Dell’odio dell’innocenza: il mondo interpretato da Paolo Benvegnù

Avevamo lasciato Paolo Benvegnù alle prese con I Racconti delle nebbie, uscito l’anno scorso, in collaborazione con lo scrittore Nicholas Ciuferri. Non una raccolta di inediti ma un lavoro trasversale in grado di unire due mondi apparentemente separati, ma intrinsecamente legati, com’è evidente dalla forte letterarietà presente nella musica dell’artista milanese.

Un disco di pezzi nuovi mancava da ben tre anni, dalla buona prova H3+, fino al 6 marzo 2020, data d’uscita di Dell’odio dell’innocenza, fuori via Black Candy. Un lavoro che nasce da un evento onirico, a metà fra realtà e fantasia: Benvegnù riceve una busta contenente un CD con dei pezzi, e decide di interpretarli.
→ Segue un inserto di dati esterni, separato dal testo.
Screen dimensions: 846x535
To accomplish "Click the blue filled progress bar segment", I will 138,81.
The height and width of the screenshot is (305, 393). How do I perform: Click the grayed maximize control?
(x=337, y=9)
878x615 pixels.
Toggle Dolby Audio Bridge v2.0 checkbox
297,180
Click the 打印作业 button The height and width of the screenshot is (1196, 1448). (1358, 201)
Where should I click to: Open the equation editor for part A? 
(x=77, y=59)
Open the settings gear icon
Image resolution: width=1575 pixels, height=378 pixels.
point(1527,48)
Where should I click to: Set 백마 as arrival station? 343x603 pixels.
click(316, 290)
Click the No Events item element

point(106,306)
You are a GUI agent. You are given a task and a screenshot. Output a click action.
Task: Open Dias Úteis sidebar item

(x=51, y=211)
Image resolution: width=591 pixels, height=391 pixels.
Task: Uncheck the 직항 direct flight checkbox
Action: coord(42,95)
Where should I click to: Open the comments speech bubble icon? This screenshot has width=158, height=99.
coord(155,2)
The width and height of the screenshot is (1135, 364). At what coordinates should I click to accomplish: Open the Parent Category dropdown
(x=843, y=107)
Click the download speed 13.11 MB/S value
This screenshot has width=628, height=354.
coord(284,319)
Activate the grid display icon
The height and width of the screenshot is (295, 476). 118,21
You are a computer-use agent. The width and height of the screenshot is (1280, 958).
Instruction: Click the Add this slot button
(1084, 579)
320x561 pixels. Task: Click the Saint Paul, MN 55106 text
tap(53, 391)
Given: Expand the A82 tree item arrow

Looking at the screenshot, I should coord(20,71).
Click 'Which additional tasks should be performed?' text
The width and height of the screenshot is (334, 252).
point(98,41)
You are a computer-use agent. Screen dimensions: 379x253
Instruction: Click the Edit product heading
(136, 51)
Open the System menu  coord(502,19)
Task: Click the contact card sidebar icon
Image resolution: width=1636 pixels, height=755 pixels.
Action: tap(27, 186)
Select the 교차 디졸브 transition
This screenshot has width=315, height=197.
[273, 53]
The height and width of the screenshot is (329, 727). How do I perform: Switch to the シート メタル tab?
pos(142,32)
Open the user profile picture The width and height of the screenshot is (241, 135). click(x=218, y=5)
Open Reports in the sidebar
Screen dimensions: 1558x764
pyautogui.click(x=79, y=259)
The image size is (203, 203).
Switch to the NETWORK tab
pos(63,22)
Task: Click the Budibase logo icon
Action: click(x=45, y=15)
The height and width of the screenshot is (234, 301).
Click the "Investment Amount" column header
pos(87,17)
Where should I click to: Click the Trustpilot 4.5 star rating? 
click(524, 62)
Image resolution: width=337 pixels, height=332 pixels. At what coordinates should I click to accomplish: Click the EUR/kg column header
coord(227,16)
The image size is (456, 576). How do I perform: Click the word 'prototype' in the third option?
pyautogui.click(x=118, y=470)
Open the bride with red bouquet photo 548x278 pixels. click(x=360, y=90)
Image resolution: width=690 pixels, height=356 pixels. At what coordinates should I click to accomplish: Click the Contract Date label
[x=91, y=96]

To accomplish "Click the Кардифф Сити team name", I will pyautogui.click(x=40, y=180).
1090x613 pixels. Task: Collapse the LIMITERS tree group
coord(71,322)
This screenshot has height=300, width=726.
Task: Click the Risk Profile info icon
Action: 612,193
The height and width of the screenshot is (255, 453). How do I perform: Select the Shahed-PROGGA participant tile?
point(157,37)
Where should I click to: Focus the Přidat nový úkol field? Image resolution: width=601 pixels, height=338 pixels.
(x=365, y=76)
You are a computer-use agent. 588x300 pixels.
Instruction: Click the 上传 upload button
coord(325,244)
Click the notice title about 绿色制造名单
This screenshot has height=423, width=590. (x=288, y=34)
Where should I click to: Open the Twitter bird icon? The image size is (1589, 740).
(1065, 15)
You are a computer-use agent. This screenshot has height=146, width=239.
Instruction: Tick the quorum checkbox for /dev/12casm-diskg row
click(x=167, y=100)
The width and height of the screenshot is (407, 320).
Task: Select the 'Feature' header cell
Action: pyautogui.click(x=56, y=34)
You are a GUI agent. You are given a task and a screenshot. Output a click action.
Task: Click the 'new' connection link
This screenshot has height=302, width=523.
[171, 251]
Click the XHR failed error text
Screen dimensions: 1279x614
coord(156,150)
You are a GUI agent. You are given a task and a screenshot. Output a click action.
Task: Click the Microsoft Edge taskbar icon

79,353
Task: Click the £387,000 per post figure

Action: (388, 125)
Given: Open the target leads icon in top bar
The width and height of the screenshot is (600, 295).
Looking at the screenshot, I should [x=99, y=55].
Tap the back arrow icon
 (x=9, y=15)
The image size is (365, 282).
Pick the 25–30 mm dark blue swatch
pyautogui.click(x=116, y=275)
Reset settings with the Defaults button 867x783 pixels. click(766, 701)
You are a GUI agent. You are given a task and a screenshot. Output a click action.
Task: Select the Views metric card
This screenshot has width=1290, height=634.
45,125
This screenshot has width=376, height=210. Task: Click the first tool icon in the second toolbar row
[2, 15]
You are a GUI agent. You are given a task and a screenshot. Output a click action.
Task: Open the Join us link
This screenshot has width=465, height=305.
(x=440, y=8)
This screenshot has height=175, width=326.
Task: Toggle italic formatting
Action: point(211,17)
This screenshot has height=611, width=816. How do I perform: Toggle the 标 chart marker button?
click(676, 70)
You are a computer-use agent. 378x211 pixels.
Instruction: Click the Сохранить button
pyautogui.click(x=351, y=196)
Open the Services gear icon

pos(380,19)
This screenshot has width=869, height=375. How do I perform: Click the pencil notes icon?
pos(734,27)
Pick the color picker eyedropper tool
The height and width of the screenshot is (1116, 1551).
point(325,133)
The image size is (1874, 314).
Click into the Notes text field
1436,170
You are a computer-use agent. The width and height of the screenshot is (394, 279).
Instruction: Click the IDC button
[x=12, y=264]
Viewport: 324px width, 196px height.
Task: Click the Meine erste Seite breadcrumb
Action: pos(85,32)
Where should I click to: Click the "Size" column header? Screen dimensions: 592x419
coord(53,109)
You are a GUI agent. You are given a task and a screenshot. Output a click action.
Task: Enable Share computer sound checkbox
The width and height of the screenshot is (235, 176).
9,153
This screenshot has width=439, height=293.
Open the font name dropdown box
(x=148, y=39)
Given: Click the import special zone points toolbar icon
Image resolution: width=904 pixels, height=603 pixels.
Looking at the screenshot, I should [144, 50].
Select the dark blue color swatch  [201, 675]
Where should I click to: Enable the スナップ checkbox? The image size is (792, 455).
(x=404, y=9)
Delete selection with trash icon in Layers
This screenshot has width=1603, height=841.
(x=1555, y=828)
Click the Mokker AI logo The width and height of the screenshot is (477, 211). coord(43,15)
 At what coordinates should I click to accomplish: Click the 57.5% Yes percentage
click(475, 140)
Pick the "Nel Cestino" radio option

Un po’ come Manzoni ne I Promessi Sposi, il Nostro si sente slegato da ogni responsabilità del contenuto, libero nella resa effettiva dell’album. E se su quella busta c’è scritto “Per Paolo Benvegnù”, un motivo c’è: sin dal primo brano, La nostra vita innocente, è evidente quanto si sia immedesimato nel pezzo, quanto la sua voce calda riesca a sposarsi con un testo emotivo e intimo.

Il singolo Pietre è decisamente più dinamico, un inno alla vita sui generis, fatto di attese, di silenzi, di piccoli momenti necessari che sono andati persi. Infinito, paradossalmente, si articola in più atti, andando a sottolineare i problemi e la mancanza di sicurezze dell’uomo: e non è un caso se in Infinito 1 Benvegnù canta “ma il mondo che vedete non esiste, e tutto ciò che avete non esiste, esisto solo io”.

La Soluzione è uno spaccato sull’esistenza e le sue sfaccettature, che spaziano dalla routine quotidiana ai desideri più lontani, rappresentati dalla luna, bella e imprendibile. Il cerchio onirico si chiude con Non torniamo più, dalle tinte delicate e immacolate, proprio come in un bel sogno dal quale non vogliamo svegliarci.

Complessivamente, Dell’odio dell’innocenza è un buon lavoro, elegante e profondo. Paolo Benvegnù mostra il suo lato più introspettivo e personale, oltre che quello di abile interprete.

Se non v’è dispiaciuto affatto, vogliatene bene a chi l’ha scritto, e anche un pochino a chi l’ha raccomodato. Se in vece fossimo riusciti ad annoiarvi, credete che non s’è fatto apposta” (Alessandro Manzoni – I Promessi Sposi, capitolo XXXVIII).